Una vita normale, fondata su valori nei quali crediamo e lontanissima da quel Dio-Patria-Famiglia che una cultura basata evidentemente su valori ben diversi dai nostri vorrebbe inculcarci. Come se un Dio sempre più sbandierato – e lo dico da cattolico che pur non avendo mai fatto parte di movimenti ha tratto ispirazione in particolare dal cardinal Martini e da Papa Francesco – sia il lasciapassare per creare condizioni assolutorie o, peggio ancora, di salvaguardia di presunte tradizioni. E c’è da chiedersi perché personaggi che hanno il compito istituzionale di essere inclusivi, nel pieno rispetto dei valori della Carta Costituzionale, si debbano arrogare il diritto – peraltro da pulpiti di dubbia coerenza – di impartire lezioni di moralità.
In tale contesto appare non solo fuori luogo ma anche offensivo il proclama fatto da ultimo in Aula dall’on. Rossano Sasso, già sottosegretario all’Istruzione del “governo dei migliori”, secondo cui il valore del ddl Valditara per la scuola trova fondamento appunto in Dio-Patria-Famiglia. Non è peraltro con l’oscurantismo basato sempre più su repressione anziché su confronto e dialogo atti ad interpretare i complessi cambiamenti in atto che si possano trovare soluzioni ai numerosi problemi legati all’istruzione e all’educazione, compresa quella sessuo-affettiva rispetto a cui vari Ministri della Repubblica hanno avuto parole dal mio punto di vista orripilanti in queste ultime settimane.
Anziché enunciare slogan risulterebbe più utile che i governanti si ponessero nella condizione di comprendere le ragioni per cui una famiglia vera fa sempre più fatica a formarsi e ad autosostenersi in un mondo dove il lavoro, la casa, le bollette, l’istruzione, l’assistenza medica sempre meno garantita dallo Stato, gli asili nido che mancano, gli stipendi proporzionalmente sempre più bassi, un vero piano casa che consideri i giovani studenti e non solo, i reiterati condoni che offendono chi paga le tasse e incentivano l’evasione, le mancate misure a fronte di una non più dilazionabile riconversione ecologica, il crescente incubo bellico a cui in particolare questo governo ci sta preparando rappresentano sempre più fattori di incertezza bloccanti.
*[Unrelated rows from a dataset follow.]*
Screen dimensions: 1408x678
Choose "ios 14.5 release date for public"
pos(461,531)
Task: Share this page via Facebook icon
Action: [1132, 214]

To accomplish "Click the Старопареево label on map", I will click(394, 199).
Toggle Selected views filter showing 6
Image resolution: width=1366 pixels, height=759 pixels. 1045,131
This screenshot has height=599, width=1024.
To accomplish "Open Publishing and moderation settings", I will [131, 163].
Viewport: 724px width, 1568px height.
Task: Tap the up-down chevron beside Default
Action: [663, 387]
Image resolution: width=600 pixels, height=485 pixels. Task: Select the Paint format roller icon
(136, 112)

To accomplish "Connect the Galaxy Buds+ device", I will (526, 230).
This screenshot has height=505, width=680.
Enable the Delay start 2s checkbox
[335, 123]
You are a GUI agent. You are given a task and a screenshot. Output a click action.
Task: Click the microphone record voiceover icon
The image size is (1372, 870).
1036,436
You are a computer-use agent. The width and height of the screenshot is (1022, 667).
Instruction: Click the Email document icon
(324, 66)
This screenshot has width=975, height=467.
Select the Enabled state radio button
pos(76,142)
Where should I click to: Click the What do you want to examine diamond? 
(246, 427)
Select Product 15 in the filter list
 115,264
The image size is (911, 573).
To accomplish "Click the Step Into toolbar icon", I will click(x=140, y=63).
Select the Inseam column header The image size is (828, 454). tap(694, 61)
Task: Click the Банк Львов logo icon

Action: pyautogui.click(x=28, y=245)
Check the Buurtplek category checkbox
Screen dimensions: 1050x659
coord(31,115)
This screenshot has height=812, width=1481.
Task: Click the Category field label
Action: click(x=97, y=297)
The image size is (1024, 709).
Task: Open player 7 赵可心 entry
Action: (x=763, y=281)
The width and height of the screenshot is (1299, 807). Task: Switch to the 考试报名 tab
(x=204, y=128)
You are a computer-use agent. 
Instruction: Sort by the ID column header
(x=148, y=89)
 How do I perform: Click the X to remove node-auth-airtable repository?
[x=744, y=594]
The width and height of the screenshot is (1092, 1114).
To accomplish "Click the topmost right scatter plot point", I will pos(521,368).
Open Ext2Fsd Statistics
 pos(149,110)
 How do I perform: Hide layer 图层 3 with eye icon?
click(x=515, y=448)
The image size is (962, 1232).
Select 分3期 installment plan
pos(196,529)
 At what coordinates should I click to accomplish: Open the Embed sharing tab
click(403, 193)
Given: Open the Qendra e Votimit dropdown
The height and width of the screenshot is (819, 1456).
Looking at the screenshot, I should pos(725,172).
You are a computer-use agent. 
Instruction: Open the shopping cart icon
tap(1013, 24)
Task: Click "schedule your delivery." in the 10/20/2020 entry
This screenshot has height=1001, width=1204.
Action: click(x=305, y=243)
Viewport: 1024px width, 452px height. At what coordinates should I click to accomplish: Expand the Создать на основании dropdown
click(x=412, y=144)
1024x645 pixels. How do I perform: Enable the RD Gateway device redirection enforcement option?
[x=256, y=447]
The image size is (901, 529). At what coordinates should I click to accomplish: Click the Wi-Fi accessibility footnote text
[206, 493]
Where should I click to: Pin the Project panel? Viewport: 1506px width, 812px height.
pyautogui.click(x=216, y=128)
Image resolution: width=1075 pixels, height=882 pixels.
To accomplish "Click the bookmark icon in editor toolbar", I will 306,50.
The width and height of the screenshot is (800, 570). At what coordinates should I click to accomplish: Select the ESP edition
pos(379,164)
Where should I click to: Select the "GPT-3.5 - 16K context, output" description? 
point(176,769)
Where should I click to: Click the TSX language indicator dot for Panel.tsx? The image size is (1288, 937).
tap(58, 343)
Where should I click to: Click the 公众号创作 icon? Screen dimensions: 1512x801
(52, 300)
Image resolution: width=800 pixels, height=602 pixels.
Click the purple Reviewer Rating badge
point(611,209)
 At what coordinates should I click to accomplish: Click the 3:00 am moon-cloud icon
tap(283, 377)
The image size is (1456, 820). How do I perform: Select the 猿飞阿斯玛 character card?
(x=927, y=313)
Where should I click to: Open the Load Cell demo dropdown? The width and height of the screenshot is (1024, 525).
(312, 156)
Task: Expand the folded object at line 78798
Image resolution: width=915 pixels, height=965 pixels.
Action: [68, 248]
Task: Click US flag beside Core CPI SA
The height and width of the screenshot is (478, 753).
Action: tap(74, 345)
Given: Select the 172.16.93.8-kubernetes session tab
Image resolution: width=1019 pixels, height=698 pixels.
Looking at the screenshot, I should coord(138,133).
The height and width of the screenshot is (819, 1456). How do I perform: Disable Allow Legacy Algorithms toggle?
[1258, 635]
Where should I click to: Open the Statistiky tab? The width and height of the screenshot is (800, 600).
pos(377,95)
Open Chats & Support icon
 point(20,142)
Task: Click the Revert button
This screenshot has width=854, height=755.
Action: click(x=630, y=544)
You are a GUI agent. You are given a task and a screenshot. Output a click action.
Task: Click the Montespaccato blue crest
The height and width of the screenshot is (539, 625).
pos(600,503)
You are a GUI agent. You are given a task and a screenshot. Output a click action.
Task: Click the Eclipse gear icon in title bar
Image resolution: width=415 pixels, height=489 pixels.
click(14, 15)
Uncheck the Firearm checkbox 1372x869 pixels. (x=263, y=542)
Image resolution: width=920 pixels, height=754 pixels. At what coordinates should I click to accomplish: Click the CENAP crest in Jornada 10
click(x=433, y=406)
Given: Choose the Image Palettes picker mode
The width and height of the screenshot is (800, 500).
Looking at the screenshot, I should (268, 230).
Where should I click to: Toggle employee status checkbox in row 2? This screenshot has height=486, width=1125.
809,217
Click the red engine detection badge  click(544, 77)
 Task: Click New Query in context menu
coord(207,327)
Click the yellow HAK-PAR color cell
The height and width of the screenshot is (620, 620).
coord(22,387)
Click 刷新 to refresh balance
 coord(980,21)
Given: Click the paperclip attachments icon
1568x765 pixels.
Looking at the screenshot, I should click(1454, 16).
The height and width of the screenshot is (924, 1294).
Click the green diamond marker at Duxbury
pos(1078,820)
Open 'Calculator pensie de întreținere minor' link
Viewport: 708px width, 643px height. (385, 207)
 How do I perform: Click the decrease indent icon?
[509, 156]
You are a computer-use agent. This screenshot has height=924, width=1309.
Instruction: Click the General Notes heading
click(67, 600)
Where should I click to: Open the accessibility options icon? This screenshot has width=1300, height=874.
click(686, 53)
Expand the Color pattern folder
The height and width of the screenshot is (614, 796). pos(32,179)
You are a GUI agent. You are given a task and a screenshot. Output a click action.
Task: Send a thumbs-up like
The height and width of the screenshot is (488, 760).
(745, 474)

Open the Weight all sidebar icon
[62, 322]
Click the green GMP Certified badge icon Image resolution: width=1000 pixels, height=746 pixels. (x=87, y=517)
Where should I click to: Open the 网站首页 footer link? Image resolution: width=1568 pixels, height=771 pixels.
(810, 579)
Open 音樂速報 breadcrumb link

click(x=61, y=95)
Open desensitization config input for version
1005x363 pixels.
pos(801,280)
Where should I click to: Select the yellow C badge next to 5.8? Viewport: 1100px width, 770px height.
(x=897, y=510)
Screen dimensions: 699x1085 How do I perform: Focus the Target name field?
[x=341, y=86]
E così l’Italia, un Paese sempre più anestetizzato in un contesto economico stagnante – se non fosse per i fondi Pnrr ormai alla fine che hanno dato ossigeno al Pil – non trova di meglio che discutere di “casa nel bosco”, referendum sulla giustizia sì/no (con reiterate spaccature una volta di più nella cosiddetta sinistra, come già avvenne per quello sull’art. 18), ddl Delrio, armi sì/no con contrasti sempre più evidenti all’interno dello stesso maggior partito di opposizione, dando l’idea che si è ben lontani dal potere costruire una vera alternativa di governo.
E non stupiamoci se poi tanti giovani perdono fiducia emigrando all’estero o sempre meno gente andrà a votare. In assenza di un Paese autorevole. Altro che sovranismo!